By MATTHEW BRUNWASSER
PRISTINA, Kosovo — Prime Minister Hashim Thaci is in a bind. His country’s largest and most lucrative enterprise, the state telecommunications company, is up for sale. The jostling among buyers is intense. Narrowing the bidders has hardly helped.
One bid is from a fund founded by former Secretary of State Madeleine K. Albright. Lobbying for another was James W. Pardew, the Clinton-era special envoy to the Balkans. Both former diplomats are among the Americans who hold the status of heroes here for their roles in the 1999 intervention that separated Kosovo from Serbia and created one of the world’s newest states.
In a meeting with Mr. Pardew in October, the prime minister explained his “difficult position” in having to choose between the buyers, according to a memo leaked to the newspaper Zeri, “because whichever of the two bidders behind them wins, he will be seen by 2 million people to have betrayed the other one.”
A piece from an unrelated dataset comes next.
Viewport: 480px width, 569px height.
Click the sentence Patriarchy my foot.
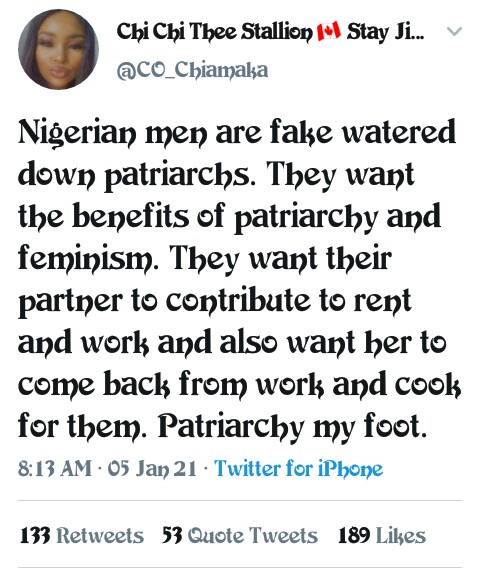pyautogui.click(x=292, y=426)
So many former American officials have returned to Kosovo for business — in coal and telecommunications, or for lobbying and other lucrative government contracts — that it is hard to keep them from colliding.
They also include Wesley K. Clark, a retired Army general and the former supreme allied commander of NATO forces in Europe who ran the bombing campaign against the Serbian strongman Slobodan Milosevic; and Mark Tavlarides, who was legislative director at the Clinton White House’s National Security Council.
The State Department has no policy that forbids former diplomats to lobby on behalf of nations where they served or returning to them for profit, beyond the one applying to federal employees as a whole, which prohibits senior officials from contacting agencies where they once worked for one year and bans all federal employees for life from advising on the same matters.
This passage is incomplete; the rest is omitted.